All of this posing begs the question of why movies and the Oscars need memes and themes and ultimately can’t simply be about excellence. Why? Well, there’s nothing really dreamy about that. But does everything have to be a selfie or a song parody? Broadway seems to revel in live performance at the Tonys. Why must movies become a social media event and not incorporate more, um…film?
More to the point, can’t something just be what it is rather than a meta collection of the events of the day that overshadow the events they are there to honor to begin with? One might ask why there couldn’t be more of a real tribute to The Wizard of Oz onstage rather than just a wave to Judy Garland’s show biz kids from the audience and Pink singing Over the Rainbow in front of an Oz footage backdrop. Yes, Pink was great but it was hardly a cohesive tribute to THE classic film of all time. More like a formula of what to include for commercial expediency. (Note: The latter worked by those standards – the ratings were the highest they’ve been in 10 years).

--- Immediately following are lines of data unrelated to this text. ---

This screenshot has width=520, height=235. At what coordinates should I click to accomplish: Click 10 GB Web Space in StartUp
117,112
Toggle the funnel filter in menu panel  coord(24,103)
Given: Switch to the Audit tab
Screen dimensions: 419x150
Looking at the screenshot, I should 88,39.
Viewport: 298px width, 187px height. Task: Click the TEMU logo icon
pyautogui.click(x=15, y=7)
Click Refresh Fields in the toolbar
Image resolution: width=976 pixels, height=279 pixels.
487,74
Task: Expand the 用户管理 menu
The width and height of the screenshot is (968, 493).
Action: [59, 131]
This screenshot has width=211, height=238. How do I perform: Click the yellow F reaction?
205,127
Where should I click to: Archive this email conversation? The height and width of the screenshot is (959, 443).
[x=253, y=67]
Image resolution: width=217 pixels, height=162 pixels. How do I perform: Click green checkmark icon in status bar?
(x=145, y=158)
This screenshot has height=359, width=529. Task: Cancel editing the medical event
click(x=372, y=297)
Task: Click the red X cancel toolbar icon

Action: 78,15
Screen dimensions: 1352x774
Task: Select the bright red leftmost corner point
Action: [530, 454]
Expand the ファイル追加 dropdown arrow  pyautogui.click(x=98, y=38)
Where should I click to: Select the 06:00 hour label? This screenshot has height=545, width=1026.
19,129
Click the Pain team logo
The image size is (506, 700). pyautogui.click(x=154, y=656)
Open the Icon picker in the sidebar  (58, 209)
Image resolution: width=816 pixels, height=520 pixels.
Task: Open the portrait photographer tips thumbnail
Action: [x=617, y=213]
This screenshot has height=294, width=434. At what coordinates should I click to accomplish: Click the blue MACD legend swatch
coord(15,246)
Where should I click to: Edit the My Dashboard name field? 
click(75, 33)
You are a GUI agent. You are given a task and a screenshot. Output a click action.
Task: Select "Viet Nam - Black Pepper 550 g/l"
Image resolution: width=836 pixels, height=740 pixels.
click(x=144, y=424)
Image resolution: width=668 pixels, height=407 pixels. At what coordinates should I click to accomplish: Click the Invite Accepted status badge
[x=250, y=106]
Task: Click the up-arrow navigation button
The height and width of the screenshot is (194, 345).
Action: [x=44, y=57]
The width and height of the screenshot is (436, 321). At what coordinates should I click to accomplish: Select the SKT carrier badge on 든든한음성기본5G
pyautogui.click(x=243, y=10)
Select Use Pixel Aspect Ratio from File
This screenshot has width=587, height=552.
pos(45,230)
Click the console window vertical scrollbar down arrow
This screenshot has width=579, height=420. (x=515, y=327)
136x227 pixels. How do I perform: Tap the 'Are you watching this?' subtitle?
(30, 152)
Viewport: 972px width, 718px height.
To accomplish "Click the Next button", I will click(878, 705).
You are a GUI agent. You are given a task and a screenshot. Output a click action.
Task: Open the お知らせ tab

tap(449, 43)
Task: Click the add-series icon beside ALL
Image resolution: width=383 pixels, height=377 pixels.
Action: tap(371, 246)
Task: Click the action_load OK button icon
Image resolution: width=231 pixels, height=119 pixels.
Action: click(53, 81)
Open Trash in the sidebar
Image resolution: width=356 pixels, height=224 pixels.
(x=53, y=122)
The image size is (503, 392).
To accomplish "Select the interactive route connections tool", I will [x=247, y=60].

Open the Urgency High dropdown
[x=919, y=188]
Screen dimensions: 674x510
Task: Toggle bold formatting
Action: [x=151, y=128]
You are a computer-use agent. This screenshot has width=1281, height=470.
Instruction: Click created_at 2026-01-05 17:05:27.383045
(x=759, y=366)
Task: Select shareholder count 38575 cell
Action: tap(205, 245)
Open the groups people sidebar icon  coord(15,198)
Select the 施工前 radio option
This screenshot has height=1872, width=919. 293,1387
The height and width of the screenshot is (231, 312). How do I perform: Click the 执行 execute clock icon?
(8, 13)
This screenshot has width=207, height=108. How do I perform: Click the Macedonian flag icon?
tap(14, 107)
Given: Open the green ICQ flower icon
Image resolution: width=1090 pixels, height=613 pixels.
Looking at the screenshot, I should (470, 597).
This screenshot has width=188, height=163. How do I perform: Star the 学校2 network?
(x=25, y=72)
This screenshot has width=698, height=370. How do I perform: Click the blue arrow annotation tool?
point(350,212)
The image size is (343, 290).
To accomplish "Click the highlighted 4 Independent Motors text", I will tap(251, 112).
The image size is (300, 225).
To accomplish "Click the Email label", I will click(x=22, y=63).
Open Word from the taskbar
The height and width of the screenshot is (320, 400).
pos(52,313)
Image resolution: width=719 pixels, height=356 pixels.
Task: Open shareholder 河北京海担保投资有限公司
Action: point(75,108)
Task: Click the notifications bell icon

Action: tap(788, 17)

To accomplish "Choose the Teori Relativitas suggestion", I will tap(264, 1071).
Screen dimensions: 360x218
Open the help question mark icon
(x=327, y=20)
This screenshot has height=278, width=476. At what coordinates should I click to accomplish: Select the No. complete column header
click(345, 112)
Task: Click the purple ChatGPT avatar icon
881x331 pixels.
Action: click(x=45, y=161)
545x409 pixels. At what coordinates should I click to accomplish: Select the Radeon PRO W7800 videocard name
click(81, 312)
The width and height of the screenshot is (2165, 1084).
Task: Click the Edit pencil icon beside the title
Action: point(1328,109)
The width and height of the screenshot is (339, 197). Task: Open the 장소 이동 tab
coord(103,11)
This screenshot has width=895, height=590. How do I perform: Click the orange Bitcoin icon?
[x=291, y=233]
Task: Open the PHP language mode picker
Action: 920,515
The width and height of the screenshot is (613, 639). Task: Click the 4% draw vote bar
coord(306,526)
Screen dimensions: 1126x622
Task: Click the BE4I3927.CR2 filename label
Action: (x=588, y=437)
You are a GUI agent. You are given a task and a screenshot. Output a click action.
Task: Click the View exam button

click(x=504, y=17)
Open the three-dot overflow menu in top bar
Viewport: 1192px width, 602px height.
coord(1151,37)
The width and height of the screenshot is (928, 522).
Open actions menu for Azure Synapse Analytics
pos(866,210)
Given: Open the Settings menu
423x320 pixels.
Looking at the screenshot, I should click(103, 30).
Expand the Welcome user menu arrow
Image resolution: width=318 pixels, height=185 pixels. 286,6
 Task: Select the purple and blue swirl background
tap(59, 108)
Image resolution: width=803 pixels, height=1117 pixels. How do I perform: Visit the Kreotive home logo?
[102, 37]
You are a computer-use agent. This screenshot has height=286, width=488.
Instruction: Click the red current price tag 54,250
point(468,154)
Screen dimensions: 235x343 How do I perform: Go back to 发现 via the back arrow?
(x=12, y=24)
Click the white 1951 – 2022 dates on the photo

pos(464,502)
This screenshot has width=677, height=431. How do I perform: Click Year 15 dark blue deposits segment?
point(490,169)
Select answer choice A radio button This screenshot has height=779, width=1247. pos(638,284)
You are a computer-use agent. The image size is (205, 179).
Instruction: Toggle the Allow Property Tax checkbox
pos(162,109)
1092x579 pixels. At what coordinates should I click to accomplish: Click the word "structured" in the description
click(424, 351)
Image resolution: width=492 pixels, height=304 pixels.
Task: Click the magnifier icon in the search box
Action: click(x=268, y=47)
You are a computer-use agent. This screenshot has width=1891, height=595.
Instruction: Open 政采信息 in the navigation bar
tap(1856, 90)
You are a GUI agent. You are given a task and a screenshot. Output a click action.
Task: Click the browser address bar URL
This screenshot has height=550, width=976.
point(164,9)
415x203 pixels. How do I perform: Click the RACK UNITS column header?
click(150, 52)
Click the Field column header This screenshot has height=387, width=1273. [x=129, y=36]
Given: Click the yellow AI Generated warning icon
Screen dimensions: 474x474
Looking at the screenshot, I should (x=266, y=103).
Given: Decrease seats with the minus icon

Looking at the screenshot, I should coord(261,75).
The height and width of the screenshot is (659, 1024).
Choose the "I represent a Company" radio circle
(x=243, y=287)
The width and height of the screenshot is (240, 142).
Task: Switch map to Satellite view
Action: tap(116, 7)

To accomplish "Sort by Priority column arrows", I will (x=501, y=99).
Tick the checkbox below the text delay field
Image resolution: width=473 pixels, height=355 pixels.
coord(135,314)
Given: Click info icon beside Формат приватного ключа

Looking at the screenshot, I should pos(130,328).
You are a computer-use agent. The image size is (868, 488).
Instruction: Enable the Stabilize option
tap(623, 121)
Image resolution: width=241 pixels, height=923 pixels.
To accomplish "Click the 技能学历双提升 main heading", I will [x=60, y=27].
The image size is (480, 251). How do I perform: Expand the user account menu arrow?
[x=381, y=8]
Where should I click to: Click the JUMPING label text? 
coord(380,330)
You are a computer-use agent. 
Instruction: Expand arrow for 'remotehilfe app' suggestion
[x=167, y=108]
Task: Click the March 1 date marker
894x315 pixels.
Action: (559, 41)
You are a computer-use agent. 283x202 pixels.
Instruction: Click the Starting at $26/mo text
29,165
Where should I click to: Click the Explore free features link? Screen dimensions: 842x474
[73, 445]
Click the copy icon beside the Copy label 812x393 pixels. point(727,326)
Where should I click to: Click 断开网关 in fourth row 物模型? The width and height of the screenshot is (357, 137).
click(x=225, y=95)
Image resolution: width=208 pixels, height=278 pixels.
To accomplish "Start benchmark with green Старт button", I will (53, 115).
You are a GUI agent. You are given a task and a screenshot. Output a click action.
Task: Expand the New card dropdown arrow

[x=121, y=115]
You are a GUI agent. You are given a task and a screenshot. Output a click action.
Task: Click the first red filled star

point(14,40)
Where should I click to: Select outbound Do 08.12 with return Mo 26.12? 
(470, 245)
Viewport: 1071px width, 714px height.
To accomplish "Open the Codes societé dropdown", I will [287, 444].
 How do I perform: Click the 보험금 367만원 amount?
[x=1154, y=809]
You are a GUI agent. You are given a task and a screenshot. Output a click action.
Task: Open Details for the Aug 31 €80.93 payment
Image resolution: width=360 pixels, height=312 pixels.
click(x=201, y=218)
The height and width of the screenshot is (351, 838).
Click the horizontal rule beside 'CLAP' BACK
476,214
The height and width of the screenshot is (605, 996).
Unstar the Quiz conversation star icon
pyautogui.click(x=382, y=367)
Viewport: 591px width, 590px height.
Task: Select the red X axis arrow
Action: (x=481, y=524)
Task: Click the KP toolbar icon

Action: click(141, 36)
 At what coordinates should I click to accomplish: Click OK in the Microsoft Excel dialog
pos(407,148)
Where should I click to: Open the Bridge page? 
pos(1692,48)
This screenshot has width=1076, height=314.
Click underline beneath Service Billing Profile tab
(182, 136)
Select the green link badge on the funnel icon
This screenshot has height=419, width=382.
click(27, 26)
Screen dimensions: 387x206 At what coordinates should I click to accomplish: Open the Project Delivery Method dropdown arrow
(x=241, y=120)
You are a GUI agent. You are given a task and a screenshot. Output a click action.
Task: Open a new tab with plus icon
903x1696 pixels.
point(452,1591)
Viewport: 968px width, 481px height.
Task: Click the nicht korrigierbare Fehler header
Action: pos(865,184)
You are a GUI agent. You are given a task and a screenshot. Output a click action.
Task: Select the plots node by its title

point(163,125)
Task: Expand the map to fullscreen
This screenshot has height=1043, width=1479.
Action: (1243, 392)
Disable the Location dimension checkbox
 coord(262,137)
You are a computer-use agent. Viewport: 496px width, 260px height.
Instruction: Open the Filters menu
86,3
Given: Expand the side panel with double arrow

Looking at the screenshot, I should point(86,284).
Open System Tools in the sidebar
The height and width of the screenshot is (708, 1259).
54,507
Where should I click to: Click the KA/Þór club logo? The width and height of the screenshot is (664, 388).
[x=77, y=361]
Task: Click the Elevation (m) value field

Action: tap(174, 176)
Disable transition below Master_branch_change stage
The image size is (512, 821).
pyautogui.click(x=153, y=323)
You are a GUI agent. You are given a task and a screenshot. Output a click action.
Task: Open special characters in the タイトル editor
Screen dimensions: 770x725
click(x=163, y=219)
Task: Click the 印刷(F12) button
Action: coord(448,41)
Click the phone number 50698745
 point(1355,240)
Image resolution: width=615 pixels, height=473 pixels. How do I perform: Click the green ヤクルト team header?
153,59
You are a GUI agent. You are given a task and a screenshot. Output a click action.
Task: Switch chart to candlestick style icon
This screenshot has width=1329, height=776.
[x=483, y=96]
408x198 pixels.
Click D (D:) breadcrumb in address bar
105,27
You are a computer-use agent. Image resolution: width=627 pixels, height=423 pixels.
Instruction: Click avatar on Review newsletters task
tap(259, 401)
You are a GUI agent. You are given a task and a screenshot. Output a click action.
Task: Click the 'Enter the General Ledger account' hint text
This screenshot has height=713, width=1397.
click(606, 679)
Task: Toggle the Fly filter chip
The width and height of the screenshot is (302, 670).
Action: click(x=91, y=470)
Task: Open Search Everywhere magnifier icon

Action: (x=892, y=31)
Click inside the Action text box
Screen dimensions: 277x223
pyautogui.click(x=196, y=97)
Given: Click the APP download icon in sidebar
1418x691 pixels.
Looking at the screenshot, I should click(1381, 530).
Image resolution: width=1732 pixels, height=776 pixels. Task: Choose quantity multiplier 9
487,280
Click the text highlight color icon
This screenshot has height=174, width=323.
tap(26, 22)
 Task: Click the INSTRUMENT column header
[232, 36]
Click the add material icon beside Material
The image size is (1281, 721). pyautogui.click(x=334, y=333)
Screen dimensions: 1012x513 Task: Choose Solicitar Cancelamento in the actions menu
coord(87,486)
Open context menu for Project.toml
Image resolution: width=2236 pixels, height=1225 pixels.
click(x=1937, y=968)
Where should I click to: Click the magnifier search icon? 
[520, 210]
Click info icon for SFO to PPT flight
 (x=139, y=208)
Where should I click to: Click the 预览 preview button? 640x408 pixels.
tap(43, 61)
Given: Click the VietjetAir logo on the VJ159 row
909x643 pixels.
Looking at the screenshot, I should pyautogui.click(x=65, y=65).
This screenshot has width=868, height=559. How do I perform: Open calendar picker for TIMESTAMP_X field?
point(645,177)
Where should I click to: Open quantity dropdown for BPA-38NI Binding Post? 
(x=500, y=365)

Of course, to do anything else would mean a constant look and flow of boring reality rooted in the past and no one wants to see that, right? The majority of people under 30 would be horribly bored without some social media tie-in or contemporary artist, or so the school of thought goes (Note: As a college professor who spends a lot of time around this target audience who love movies I’m not so sure). And you’d lose almost everyone over 40 because they might have to ask themselves if they want the life of their favorite movie star, botched cosmetic augmentation and all, or to switch places with the father, mother or grandmother of the kids next door.
Clearly, there is only one choice in all of this – which is why we will always continue to watch the Oscars, hoping against hope that the dreams or dream people they evoke will one day be our reality. Even if everything about them is slightly askew and even though the chances of it all happening are the same as one day waking up to find our selves in the merry old Land of Oz.